Les sœurs Labèque et Philip Glass. Photo : Bertrand Ferrier.

Les sœurs Labèque, pianistes avec des cheveux, concluent la danse. Marielle ouvre le bal avec partitions A4. La Dix-septième étude ronronne platement, en dépit de la quarte descendante à la basse qui groove un tantinet. L’interprète tente de susurrer une once de tension dans les passages les plus répétitifs, mais la partition ne lui rend pas la tâche facile. La Dix-huitième cultive elle aussi un certain statisme, que l’artiste fait germer en offrant un joli panel de nuances douces.

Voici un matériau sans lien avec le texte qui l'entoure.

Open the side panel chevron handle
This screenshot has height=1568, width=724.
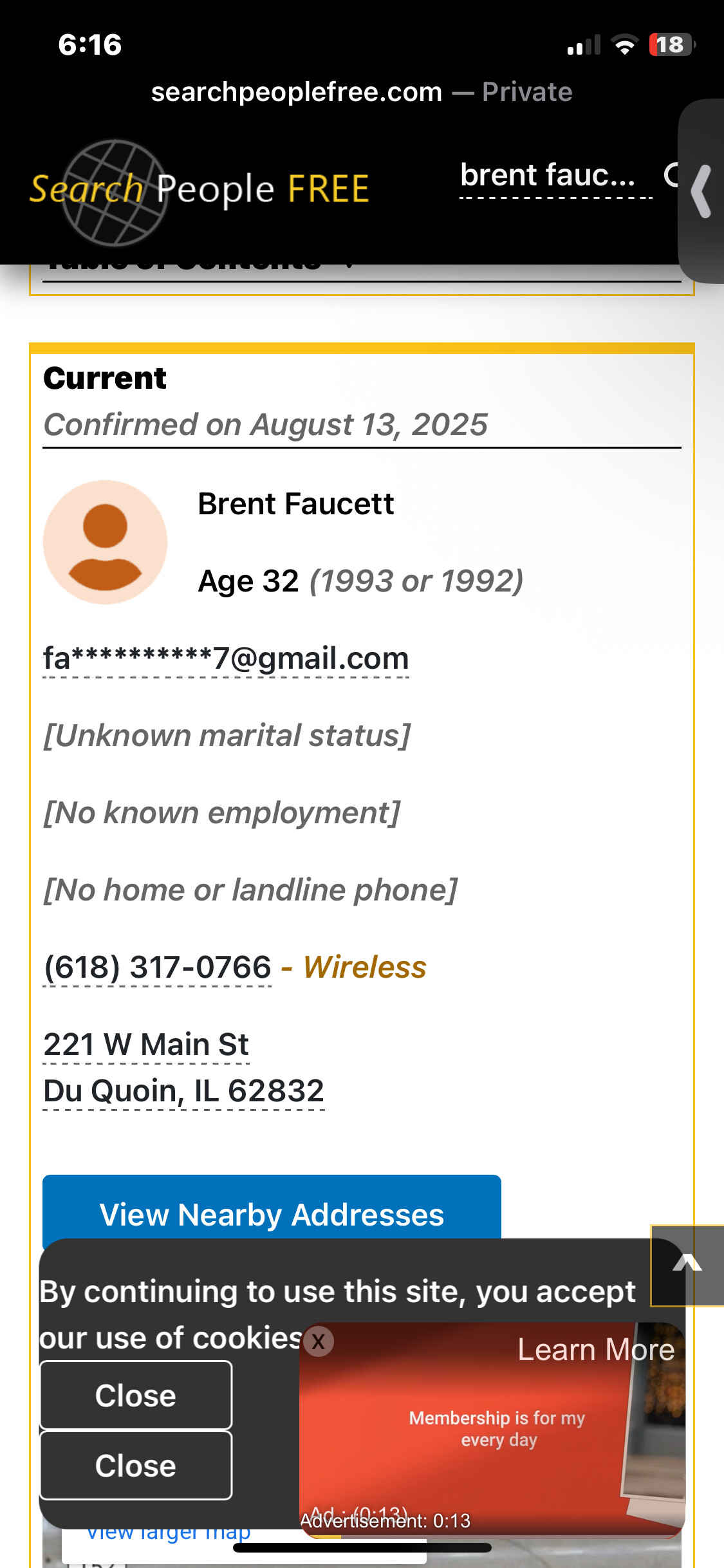tap(701, 191)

Katia et ses partitions prennent la main pour les deux dernières pièces. La Dix-neuvième semble méditer entre Am et C. L’interprète tâche d’y glisser la part de liberté qui peut incarner, ou presque, des formules mises bout à bout. Une rupture bienvenue permet à l’interprète de donner libre cours à sa célèbre expressivité, jusqu’à la fin en decrescendo, bien menée mais sans surprise. La baisse de luminosité annonce une Vingtième étude resserrée, plus intéressante que la précédente et rendue avec un rubato quasi chopinien. Ruptures, libertés dans l’expression, oscillations du tempo, abus conscient du rubato et mutation des intensités avivent l’intérêt de l’auditeur. Une certaine langueur explore graves et aigus comme pour épuiser une dernière fois le sujet, comme en témoigne la prolongation complaisante de marches harmoniques. Donne-t-elle çà et là l’impression que la contrition de l’inventivité piège le charme de la répétition ? Son caractère de « dernière étude en date » atténue une telle impression en lui offrant une onction testamentaire, tadaaam.
En conclusion, une expérience historique, inégale sans doute mais brillamment vivifiée par des interprètes dans l’ensemble astucieusement choisis.

Sleepy et Philip Glass avec son bonnet du commandant Cousteau. Photo : Bertrand Ferrier.